Peter ballte seine Hände zu Fäusten.

„Wenn du dich jetzt einmischt, kriegt Erwin Ärger", flüsterte Steve seinem ehemaligen Kommandanten zu.

Peter nickte und sah zu, wie die Soldaten den bewusstlosen Mann wegschleiften. „Woher kenn ich ihn?", überlegte Peter, als er den dritten Soldaten musterte. Der Dunkelblonde bückte sich und hob ein Messer auf. „Gibt es Zeugen?", fragte er in die Menge, während er das Messer in die Luft hielt. Blut tropfte von der Klinge. „Der Tote wollte Mitglieder der Militärpolizei mit dem Messer angreifen", begann er und hielt sich mit seiner freien Hand an seinem Gürtel fest. Es war ein Wunder, dass der Soldat bei dem Bauchumfang überhaupt seine Hose zuknöpfen konnte. Genauso verwunderlich war es gewesen, dass die Hose nicht gerissen war, als er in die Hocke gegangen war. Seine Figur war für einen Menschen hinter den Mauern eine Seltenheit. „Jeder der dies bestätigen kann, erhält ein Stück Brot."

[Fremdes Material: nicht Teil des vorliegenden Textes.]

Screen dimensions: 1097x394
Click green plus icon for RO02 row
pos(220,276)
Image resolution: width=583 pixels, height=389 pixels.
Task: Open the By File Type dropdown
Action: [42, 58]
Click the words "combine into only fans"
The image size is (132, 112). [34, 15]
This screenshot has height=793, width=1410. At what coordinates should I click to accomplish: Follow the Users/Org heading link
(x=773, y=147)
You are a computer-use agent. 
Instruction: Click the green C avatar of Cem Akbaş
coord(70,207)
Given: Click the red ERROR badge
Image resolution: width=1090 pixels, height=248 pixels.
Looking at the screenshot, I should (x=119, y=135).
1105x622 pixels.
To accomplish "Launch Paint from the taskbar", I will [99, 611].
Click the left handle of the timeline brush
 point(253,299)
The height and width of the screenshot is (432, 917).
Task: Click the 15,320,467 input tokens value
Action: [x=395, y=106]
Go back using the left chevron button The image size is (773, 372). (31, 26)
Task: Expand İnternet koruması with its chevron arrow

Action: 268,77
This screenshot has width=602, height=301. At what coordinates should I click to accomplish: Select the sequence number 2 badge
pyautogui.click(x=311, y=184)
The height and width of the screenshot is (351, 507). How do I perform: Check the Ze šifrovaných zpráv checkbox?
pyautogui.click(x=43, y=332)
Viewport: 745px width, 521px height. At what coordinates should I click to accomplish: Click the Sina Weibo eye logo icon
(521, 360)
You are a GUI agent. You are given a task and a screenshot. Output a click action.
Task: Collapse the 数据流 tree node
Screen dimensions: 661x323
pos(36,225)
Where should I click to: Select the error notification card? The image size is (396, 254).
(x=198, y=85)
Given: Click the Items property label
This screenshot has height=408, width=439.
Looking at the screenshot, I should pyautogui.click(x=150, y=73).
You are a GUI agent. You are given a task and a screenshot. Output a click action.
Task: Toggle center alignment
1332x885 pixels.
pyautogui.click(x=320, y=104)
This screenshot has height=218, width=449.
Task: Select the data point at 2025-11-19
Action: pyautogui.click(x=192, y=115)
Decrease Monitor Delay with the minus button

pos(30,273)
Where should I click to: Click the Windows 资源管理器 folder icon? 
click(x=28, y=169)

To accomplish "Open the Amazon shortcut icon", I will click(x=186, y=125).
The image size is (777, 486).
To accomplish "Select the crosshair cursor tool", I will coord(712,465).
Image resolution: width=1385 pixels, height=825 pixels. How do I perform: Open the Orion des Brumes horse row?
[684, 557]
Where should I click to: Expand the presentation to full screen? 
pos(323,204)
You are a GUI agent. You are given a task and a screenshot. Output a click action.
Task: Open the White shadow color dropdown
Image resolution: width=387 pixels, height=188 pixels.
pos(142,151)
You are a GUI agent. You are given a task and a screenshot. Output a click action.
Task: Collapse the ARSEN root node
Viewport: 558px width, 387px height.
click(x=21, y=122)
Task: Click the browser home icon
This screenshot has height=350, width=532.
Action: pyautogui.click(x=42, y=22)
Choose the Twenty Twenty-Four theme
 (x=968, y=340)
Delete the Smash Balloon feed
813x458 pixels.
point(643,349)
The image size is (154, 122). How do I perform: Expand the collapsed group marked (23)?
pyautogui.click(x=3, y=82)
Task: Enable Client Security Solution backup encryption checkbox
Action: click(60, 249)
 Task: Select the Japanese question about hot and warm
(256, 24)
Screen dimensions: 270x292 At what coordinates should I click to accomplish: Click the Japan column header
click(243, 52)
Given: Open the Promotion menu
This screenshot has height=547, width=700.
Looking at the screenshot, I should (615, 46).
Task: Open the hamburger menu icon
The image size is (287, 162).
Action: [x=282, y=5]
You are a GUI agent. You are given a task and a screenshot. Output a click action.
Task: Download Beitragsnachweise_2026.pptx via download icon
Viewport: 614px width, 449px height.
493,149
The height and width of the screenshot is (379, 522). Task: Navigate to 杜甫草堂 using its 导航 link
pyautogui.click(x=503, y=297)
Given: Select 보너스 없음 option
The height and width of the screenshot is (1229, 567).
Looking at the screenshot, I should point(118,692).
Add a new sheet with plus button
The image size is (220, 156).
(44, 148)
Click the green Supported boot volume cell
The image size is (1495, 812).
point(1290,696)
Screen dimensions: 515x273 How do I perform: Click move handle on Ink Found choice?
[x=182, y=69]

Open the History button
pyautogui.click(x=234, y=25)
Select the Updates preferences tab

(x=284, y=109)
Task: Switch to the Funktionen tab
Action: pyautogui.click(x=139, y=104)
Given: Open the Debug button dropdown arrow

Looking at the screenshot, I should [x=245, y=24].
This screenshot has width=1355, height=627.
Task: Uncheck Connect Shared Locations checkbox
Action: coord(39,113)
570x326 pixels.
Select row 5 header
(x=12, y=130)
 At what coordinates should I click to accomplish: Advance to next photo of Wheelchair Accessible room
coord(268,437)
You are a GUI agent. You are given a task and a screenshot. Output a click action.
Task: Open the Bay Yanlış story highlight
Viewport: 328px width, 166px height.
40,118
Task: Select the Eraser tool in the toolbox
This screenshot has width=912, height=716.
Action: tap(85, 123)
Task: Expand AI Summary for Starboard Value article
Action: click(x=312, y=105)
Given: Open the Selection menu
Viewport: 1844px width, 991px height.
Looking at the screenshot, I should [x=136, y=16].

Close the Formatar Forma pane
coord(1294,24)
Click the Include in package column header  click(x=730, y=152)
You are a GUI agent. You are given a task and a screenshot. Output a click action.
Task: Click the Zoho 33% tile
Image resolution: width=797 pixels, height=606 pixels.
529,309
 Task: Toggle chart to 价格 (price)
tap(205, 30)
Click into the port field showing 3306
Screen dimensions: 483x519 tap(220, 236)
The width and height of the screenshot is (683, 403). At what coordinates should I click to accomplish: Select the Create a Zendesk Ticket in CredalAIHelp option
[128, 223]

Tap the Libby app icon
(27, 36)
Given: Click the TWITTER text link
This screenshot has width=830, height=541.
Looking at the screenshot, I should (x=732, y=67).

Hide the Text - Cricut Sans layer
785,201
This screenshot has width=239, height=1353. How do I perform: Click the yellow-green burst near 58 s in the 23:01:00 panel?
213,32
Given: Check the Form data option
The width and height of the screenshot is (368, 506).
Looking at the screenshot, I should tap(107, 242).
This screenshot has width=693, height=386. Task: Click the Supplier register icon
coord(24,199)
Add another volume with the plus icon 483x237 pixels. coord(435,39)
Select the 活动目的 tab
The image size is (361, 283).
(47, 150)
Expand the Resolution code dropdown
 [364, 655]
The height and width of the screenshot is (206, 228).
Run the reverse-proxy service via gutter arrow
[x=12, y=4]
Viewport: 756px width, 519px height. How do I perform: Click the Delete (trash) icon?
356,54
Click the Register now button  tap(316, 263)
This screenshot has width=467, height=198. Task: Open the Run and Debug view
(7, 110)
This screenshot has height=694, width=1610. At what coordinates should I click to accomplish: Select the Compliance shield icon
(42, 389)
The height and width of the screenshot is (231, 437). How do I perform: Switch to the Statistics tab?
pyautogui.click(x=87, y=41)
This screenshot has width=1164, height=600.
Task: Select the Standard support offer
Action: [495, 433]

Peter schüttelte angeekelt den Kopf.

„Glaubt der im Ernst, die lügen und opfern sich gegenseitig?", fragte Steve ungläubig.

„Der Tod ihres Mitmenschen wird jetzt dafür gesorgt haben, dass sie geschlossen zusammenstehen. Sie gegen das Militär. Wenn diesen Hass irgendeiner anstachelt, wird es noch mehr Tote geben. Wenn wir zurück im Hauptquartier sind, gebe ich Erwin Bescheid. Er sollte keine jungen Soldaten mehr zur Brotverteilung einteilen", antwortete Peter und sah zu, wie ein Großvater einen verängstigten Jungen an die Hand nahm und wegbrachte. Ein dunkelhaariges Mädchen mit emotionslosem Gesichtsausdruck folgte ihnen und zog dabei einen weiteren Jungen hinter sich her. „Wie viel Wut er in so jungen Jahren schon in sich haben muss", dachte der ehemalige Kommandant, als er die Gesten des blau-grünäugigen Jungen studierte.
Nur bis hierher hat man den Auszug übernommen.